The present work searches through the literature review to exemplify a more plausible understanding between the interrelationship of periodontal disease and intestinal disease. This interrelationship can be exemplified in the study of cytokines, which infl uence the activity, differentiation, proliferation and survival of the immune cell, as well as regulate the production and activity of other cytokines, which may increase (pro-inflammatory Th1 ) or attenuate (Th2 anti-inflammatory) inflammatory response in the diseases in question. Periodontal disease is the inflammatory process in response to bacterial plaque antigens that accumulate along the gingival margin. Its initial manifestation is gingivitis, which may progress to periodontitis where tissue destruction may occur. Intestinal disease is a general term for a group of chronic inflammatory disorders involving the gastrointestinal tract of unknown etiology. The immuno-inflammatory response is the key factor in both periodontitis and intestinal disease, being these characterized by a significant local production of inflammatory mediators. The existence of similar inflammatory mechanisms and tissue destruction may be the probable cause of the higher prevalence of moderate to severe periodontitis found in patients with intestinal diseases.
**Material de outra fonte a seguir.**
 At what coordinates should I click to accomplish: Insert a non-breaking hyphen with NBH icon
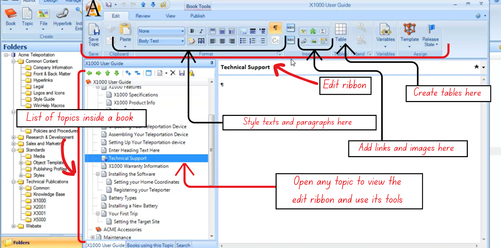pyautogui.click(x=290, y=27)
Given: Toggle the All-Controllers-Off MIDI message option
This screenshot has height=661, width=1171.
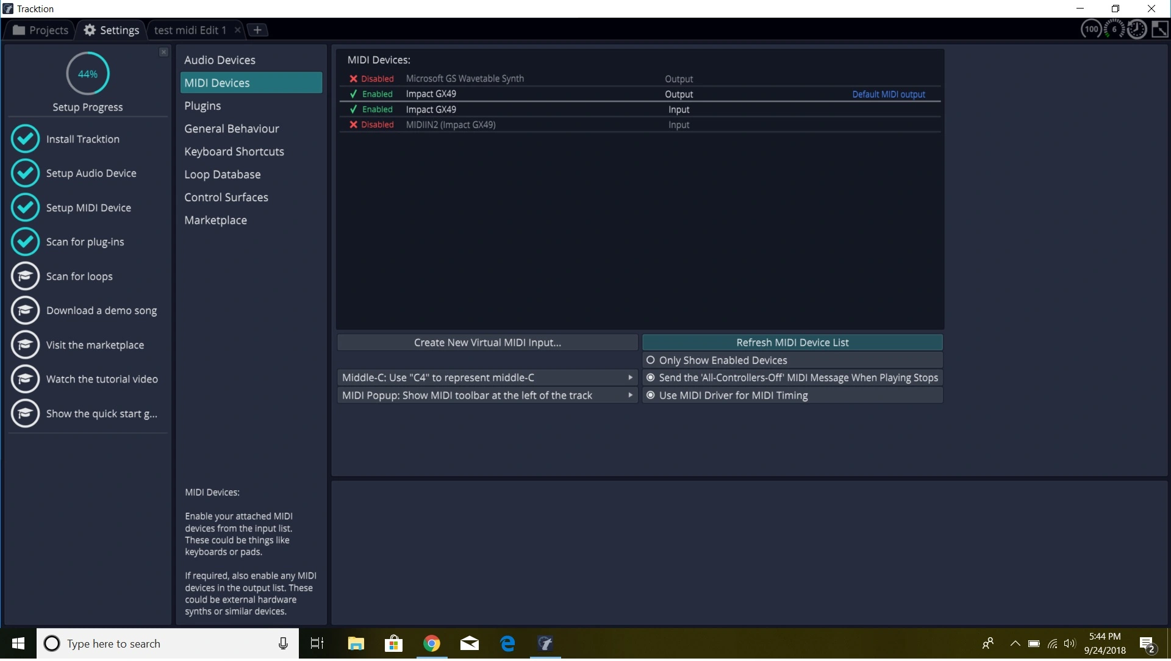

In spite of all the studies, it is necessary to determine a more specific profile between the susceptibility of periodontal disease in relation to patients with intestinal diseases, in order to have the development of effective drugs capable of restoring the fundamental immunological balance to the patient, aiding both in the control of inflammatory periodontal diseases and in inflammatory diseases.